__EXTRACTED TEXT__:
Sunday, June 03, 2012

Caught in Dead Water


"When caught in dead water Fram appeared to be held back, as if by some mysterious force, and she did not always answer the helm. In calm weather, with a light cargo, Fram was capable of 6 to 7 knots. When in dead water she was unable to make 1.5 knots. We made loops in our course, turned sometimes right around, tried all sorts of antics to get clear of it, but to very little purpose." - Fridtjof Nansen, the Norwegian Arctic explorer, from his ship, Fram, in August, 1893
Dead water is a nautical term for when fresh or brackish water rests on top of denser salt water.

It’s the kind of phenomenon, as the Arctic explorer, Fridtjof Nansen, discovered, that can force you to come to a near standstill.

In your writing, you might think of dead water as the spot in your manuscript where the story falls flat and dries up, the pages where you don’t find any life.

It's the place where there’s no energy in the prose, no fizz in the characters, nothing compelling about the story.

Somehow this passage of dead water has sucked the energy out of your story’s forward momentum. You (and your reader) are now stuck, just like Nansen and his crew, forced to try "all sorts of antics to get clear of it."

__ENTRIES SHOWN__:
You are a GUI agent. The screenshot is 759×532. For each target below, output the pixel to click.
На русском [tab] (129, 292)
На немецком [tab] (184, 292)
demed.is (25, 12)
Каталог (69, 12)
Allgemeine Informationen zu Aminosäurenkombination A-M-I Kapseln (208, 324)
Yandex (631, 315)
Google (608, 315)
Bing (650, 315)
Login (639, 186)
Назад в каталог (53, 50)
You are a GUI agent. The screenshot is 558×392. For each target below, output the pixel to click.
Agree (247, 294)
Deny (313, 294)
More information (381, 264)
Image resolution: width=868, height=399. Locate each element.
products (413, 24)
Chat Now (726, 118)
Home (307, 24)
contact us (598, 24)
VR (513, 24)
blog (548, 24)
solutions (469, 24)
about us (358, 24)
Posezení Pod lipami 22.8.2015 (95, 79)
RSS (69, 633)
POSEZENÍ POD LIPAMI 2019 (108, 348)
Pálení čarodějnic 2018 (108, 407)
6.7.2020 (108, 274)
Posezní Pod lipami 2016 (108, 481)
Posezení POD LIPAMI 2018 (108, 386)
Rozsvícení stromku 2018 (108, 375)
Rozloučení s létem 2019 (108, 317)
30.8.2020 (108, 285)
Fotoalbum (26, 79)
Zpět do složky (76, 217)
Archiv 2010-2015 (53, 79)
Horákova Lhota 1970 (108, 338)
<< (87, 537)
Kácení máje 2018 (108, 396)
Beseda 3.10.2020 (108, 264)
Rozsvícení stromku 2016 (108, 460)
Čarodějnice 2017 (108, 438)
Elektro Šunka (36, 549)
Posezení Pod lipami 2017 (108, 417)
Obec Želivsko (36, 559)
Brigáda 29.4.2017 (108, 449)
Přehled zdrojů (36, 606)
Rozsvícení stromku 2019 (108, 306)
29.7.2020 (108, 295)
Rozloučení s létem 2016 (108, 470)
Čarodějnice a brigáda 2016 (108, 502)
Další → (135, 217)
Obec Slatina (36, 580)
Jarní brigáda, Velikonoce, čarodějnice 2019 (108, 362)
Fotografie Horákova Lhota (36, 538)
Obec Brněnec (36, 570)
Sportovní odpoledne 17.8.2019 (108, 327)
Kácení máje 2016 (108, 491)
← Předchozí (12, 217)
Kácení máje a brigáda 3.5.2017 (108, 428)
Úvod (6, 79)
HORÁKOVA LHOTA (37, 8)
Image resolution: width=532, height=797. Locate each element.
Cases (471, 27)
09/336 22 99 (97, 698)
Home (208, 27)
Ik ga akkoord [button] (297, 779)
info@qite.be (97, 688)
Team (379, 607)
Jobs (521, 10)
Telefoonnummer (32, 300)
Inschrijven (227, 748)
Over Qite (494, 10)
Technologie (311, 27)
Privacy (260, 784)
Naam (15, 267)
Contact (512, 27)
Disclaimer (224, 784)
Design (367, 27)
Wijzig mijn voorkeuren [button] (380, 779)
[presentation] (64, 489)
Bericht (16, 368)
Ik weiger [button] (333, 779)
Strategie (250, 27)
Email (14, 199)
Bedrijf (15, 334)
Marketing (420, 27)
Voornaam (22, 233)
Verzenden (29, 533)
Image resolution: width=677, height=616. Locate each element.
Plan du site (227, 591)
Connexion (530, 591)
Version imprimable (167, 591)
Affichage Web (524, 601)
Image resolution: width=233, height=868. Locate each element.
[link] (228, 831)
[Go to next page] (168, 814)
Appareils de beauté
==
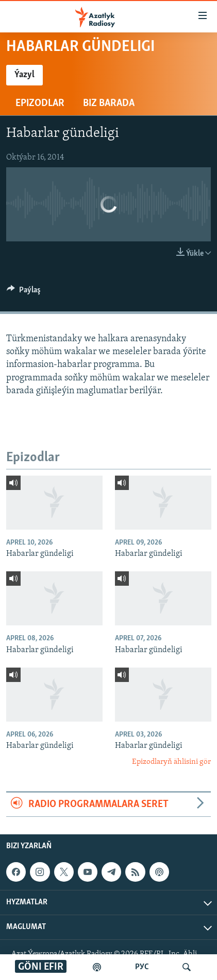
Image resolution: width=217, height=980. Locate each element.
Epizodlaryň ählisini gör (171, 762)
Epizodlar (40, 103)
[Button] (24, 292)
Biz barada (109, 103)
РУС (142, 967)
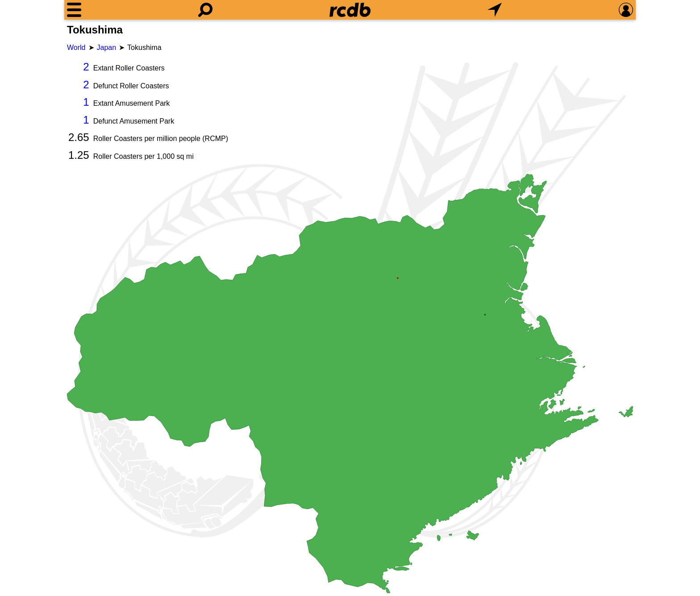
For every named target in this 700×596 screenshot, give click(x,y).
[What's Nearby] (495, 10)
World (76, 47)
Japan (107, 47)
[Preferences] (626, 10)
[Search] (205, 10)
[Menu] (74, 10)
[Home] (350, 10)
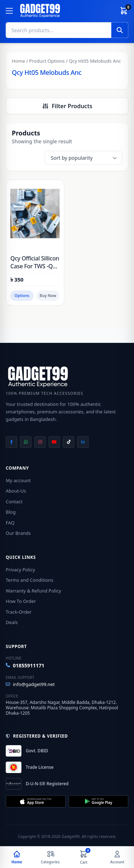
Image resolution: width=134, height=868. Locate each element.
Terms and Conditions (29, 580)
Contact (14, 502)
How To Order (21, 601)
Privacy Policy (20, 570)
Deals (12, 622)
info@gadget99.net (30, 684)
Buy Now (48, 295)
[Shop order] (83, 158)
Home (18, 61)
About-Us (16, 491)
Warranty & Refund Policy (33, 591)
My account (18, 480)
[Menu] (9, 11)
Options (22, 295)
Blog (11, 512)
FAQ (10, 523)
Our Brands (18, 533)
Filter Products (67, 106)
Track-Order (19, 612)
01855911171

__CHALLENGE A__: Reproduce word for word the part of the dead water post that opens with the words containing "It’s the kind" and closes with "find any life.".
__CHALLENGE B__: In the dead water post, list each action Nansen says his crew tried while stuck in dead water.

__EXERCISE OUTPUT A__:
It’s the kind of phenomenon, as the Arctic explorer, Fridtjof Nansen, discovered, that can force you to come to a near standstill.

In your writing, you might think of dead water as the spot in your manuscript where the story falls flat and dries up, the pages where you don’t find any life.

__EXERCISE OUTPUT B__:
- Made loops in their course
- Turned sometimes right around
- Tried all sorts of antics to get clear of it